[Opening Records provided section]

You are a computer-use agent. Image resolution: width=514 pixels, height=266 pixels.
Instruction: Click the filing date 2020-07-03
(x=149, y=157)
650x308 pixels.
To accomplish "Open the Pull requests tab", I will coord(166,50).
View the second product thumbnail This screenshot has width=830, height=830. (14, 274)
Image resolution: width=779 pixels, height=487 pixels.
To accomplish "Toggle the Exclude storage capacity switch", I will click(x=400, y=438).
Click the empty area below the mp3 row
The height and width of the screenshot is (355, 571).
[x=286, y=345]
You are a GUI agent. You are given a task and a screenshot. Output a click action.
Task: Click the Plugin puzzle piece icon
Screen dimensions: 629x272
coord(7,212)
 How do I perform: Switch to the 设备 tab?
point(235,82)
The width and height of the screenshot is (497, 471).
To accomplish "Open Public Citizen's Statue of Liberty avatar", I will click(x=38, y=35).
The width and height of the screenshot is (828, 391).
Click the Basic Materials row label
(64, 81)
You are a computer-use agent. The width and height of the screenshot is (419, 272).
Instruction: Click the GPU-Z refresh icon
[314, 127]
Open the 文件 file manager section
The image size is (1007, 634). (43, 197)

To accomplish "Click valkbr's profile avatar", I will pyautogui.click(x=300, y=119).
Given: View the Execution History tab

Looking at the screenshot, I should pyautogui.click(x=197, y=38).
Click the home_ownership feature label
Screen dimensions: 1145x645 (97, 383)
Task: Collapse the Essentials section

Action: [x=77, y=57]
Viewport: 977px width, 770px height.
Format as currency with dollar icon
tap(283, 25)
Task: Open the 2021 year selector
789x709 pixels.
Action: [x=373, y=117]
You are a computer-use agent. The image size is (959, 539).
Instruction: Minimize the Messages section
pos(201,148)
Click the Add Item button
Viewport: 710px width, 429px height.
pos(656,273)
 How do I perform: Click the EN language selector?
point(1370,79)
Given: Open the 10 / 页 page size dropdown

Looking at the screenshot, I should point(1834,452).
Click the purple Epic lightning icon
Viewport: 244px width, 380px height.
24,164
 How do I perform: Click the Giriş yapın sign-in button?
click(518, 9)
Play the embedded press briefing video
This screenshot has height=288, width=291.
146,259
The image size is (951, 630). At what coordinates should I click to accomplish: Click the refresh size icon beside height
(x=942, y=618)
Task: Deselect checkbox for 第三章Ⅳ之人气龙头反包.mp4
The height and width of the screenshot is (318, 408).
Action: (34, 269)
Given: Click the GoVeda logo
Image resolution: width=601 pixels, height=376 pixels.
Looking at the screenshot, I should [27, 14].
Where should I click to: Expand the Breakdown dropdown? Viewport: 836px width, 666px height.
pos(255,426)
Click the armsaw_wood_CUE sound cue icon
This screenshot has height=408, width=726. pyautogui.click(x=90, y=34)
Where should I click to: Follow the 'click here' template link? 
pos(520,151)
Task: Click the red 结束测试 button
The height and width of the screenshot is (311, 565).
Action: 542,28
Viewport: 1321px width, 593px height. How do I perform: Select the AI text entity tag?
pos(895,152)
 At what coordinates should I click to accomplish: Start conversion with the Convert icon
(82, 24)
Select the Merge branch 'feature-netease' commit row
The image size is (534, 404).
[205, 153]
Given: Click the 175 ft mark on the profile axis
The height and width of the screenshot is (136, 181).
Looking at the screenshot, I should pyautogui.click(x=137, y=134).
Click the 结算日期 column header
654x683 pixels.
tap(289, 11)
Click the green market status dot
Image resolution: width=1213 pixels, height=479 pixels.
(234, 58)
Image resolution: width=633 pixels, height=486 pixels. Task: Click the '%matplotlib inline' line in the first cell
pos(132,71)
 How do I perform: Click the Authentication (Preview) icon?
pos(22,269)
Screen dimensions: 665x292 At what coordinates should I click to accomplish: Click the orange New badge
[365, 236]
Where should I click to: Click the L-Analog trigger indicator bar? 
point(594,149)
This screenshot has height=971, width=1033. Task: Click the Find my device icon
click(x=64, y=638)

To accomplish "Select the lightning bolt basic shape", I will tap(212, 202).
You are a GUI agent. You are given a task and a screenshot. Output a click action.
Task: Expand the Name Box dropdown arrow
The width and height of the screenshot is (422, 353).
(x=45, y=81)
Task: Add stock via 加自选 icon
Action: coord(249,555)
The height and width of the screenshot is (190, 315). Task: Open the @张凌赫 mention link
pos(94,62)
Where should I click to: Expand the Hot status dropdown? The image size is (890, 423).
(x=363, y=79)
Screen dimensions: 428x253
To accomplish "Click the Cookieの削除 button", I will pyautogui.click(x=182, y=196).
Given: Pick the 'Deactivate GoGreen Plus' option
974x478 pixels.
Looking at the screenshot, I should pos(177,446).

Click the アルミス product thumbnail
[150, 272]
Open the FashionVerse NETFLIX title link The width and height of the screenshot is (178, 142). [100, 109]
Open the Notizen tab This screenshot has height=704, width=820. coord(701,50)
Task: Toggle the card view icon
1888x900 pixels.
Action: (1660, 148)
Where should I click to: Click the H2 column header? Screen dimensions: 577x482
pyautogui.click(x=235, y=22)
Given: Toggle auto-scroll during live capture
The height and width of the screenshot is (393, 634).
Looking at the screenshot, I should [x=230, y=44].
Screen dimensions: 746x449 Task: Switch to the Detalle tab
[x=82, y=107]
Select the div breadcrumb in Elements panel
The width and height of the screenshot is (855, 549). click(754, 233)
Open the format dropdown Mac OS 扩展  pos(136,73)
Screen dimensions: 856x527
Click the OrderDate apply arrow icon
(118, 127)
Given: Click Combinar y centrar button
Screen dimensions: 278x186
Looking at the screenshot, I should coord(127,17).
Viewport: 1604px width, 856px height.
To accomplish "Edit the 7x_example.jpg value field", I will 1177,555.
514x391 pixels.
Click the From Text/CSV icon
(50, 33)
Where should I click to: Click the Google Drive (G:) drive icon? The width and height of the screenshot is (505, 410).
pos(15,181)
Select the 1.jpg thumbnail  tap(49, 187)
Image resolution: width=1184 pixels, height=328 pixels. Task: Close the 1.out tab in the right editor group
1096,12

[Closing Records provided section]

Activity
For the word "will", tally the lines of the entries in which it appears and give the total alone.

Exercise output
7